Abraham Lincoln was born on February 12, 1809, to Thomas Lincoln and Nancy Hanks, two uneducated farmers, in a one-room log cabin on the 348-acre Sinking Spring Farm, in southeast Hardin County, Kentucky (now part of LaRue County), making him the first president born outside the original thirteen colonies. Lincoln's ancestor Samuel Lincoln had arrived in Hingham, Massachusetts from England in the 17th century, but his descendants had gradually moved west, from Pennsylvania
to Virginia and then westward to the frontier.
For some time, Thomas Lincoln, Abraham's father, had been a respected citizen of the Kentucky
backcountry. He had purchased the Sinking Spring Farm in December 1808 for $200 cash ($2,689.00 today)and assumption of a
debt. The family belonged to a Hardshell Baptist church, although Abraham himself never joined their church, or any other church for that matter.
In 1816 the Lincoln family became impoverished, losing their land through court action, and
was forced to make a new start in Perry County, Indiana. Lincoln later noted that this move was "partly on account of slavery," and partly because
of difficulties with land deeds in Kentucky.
When Lincoln was nine, his mother, then 34 years old, died of milk sickness. Soon afterwards, his father remarried to Sarah Bush Johnston. Lincoln and his stepmother were close; he called her "Mother" for the rest of his life, but he
was increasingly distant from his father.

* [What you need to do]: Carry on the passage on Abraham Lincoln's early life, starting after its last sentence. The entries have nothing to do with the passage on Abraham Lincoln's early life.

* [Records shown]:
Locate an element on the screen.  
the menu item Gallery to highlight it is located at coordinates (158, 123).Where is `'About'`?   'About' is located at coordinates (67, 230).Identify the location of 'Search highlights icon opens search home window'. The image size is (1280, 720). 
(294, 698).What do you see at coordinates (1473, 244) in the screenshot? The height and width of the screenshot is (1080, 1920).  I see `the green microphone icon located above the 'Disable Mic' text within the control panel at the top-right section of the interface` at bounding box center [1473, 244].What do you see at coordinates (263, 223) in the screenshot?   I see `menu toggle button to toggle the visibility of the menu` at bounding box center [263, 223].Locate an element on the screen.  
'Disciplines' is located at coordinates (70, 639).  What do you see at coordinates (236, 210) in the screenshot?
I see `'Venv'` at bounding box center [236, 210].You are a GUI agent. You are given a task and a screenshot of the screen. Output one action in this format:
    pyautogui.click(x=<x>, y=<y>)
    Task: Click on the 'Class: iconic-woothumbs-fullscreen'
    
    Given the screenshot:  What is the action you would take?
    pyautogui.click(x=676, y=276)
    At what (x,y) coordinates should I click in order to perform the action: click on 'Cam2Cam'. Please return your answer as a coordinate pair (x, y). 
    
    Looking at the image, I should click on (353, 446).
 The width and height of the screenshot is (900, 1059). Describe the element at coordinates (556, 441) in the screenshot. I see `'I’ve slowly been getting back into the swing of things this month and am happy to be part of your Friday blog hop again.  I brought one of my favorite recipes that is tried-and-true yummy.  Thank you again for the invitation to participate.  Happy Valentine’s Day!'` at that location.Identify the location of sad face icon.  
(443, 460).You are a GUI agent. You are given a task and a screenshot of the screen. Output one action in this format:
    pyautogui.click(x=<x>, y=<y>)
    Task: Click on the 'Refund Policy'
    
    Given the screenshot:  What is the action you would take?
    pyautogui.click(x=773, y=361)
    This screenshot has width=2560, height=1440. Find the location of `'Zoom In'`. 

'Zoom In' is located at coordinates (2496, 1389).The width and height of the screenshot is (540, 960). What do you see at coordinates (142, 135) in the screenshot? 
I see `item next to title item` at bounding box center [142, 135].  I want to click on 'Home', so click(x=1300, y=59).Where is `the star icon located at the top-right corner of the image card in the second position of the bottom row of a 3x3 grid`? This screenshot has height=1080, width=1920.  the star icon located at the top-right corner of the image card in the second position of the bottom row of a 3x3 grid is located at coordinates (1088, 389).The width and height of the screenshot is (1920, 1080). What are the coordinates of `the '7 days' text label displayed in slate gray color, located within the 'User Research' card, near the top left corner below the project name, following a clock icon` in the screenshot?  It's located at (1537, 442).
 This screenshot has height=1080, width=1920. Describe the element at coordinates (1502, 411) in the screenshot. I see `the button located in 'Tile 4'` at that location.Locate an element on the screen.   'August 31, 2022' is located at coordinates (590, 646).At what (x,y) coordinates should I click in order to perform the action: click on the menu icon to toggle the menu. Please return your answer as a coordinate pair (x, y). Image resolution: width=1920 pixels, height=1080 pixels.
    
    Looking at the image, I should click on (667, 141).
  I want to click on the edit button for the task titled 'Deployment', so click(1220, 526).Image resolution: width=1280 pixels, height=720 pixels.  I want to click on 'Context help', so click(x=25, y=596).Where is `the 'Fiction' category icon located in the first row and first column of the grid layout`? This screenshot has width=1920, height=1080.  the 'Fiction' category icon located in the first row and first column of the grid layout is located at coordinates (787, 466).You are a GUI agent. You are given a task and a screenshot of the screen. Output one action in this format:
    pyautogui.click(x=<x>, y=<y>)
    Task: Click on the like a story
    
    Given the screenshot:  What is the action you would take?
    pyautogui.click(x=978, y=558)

* [Output of the task]:
In 1830, after more economic and land-title difficulties in Indiana, the family settled on public
land in Macon County, Illinois. The following winter was desolate and especially brutal, and the family considered moving back
to Indiana. The following year, when his father relocated the family to a new homestead in Coles County, Illinois, 22-year-old Lincoln struck out on his own, canoeing down the Sangamon River to the village of New Salem in Sangamon County.Later that year, hired by New Salem businessman Denton Offutt and accompanied by friends, he took goods from New Salem to New Orleans via flatboat on the Sangamon, Illinois and Mississippi rivers.
Lincoln's formal education consisted of about 18 months of schooling, but he was largely self-educated
and an avid reader. He was also a talented local wrestler and skilled with an axe.Lincoln avoided hunting and fishing because
he did not like killing animals, even for food. At 6 foot 4 inches, he was unusually tall, as well as strong.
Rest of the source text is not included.